Actually the reason I dropped using DCS (Please note that isn't DCC) was the obligation to observe very strict protocole starting up in the yard (Indoor terminus) and frying the boards too often on an ABA F3 set by MTH. Once when I had not closed the toggle switch powering the indoor yard track where that unit was standing. At wich point it trundled away until it reached a turnout set the other way at which point the lead unit shorted out while the rear one kept pumping away; all of this while I was outdoor, and couldn't know it was happening: result shipping both A units to Raymond Manley who changed the boards and the fried motors cost= over $500 plus shipping and thankfully no custom as this was repairs not purchase - I was lucky on that one!) 

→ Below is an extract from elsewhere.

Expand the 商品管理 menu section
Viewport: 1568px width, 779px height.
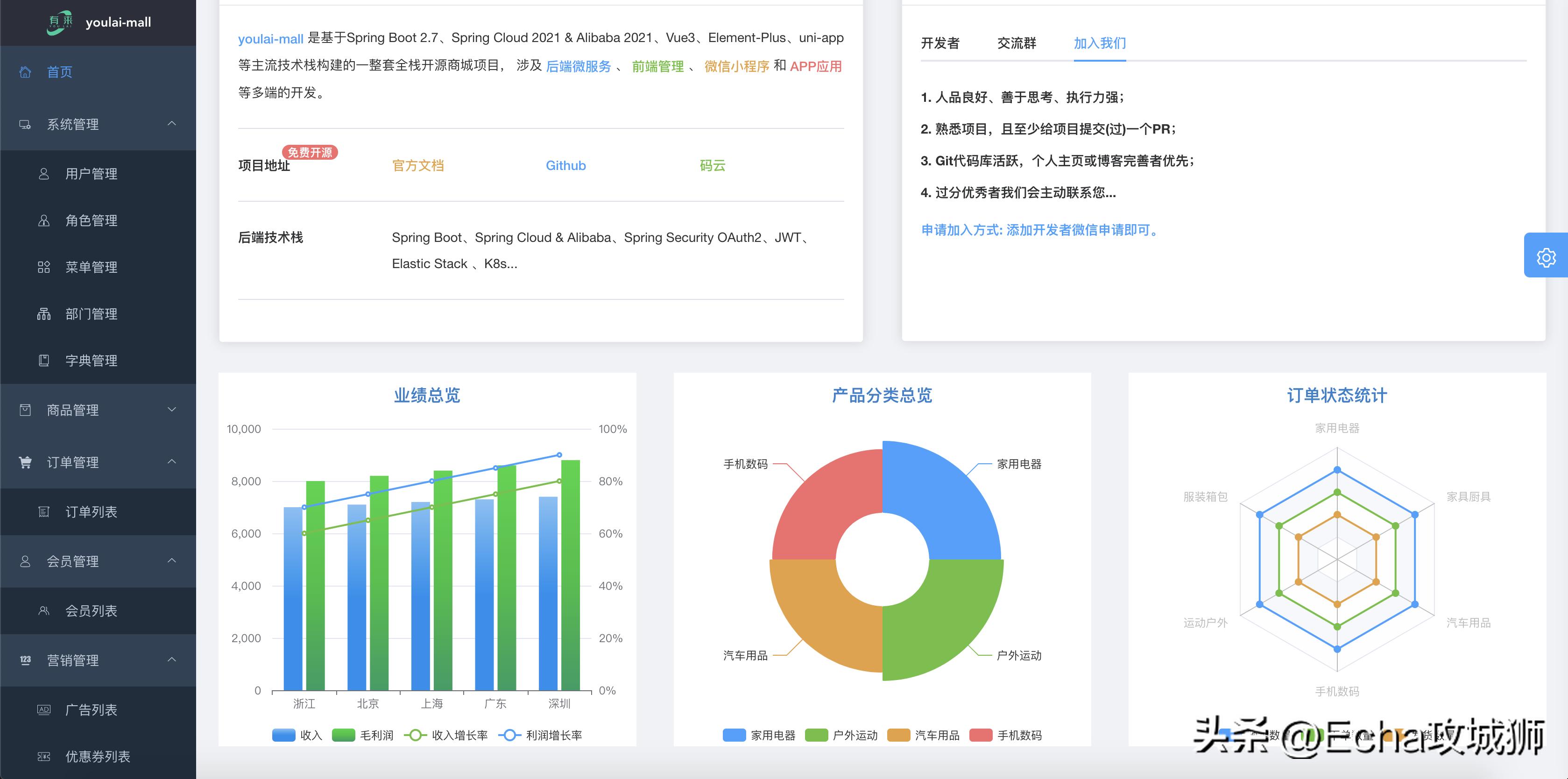point(172,410)
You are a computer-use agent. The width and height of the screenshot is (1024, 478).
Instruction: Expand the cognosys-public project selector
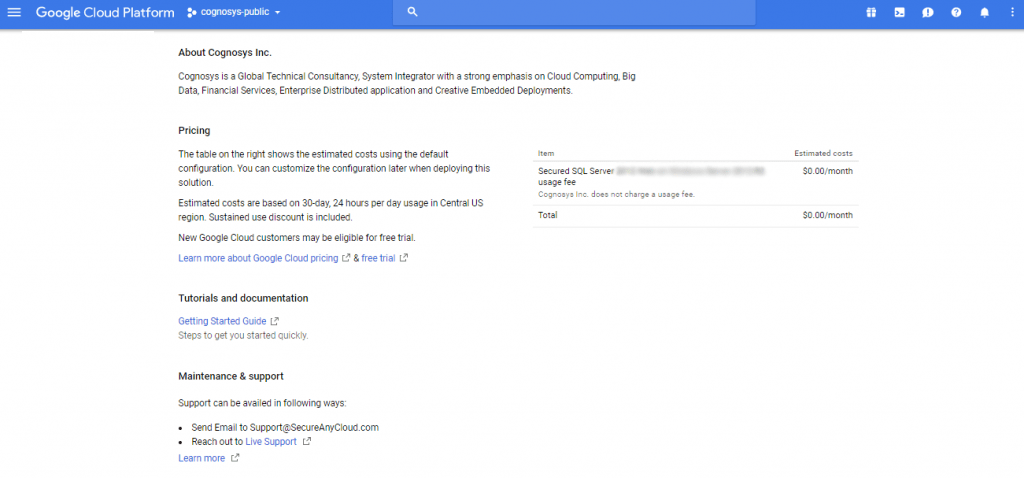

Then two years later the same unit drove off on the main and at one time I passed onto the other track at a crossover, but did not check the polarity between track one and track two. (which would have been as simple as pie just uncouple the lead unit and with the "big hook" put it on the other track). Stupidly I rearmed the receiver which was protected by a 10 amp two times in a row, result I fried the two boards again and changing them would have cost me another $500 bucks. I decided then and then to abandon DCS, which had worked quite well for over two years. It just cost me too much for electronic hardware.
For those interested, I still have a couple of crossovers and I will install some light boxes which show the polarity of each track at each of the crossover so that I can change it now before taking the crossovers; when I install the second receiver on the second track (Right now for testing all was wired to one receiver). The toggles I mention are used on a wye which links the indoor terminal with the outer oval. The other two toggles are used for crossings on a two track to four track yard throat at both ends of a long station which will be four track. The other four track section does not use crossovers. This secod one does because I wanted the main to flow like the "cosmetic curve" it is.


















The photos show these sittuations and the toggles installed in a PVC box right next to the turnouts.
Thanks Bob F for the suggestion to try a boat supply shop, especially since I am going to Toulon next week and should find one easely. Best to all,
Simon


----------



## du-bousquetaire (Feb 14, 2011)

By the way Peircedandan I wanted to thank you for suggesting this switch manufacturers, we had a very rainy autumn and my toggles are giving trouble again.
Cheers, Simon


----------



## piercedandan (9 mo ago)

One other thought for people considering battery operation. I know of 2 people losing their homes due to not monitoring the battery charging properly. I strongly suggest battery users to place batteries/charging away from their homes and garages!!


----------



## du-bousquetaire (Feb 14, 2011)

Yes Peircedandan, I didn't want to start a polemic about battery versu track power, but your point definitly hammers that nail in. Although battery power would let me use my electrics in conjunction with live steam, I stick to analog track power as it is the simplest for me.
Best,Simon


----------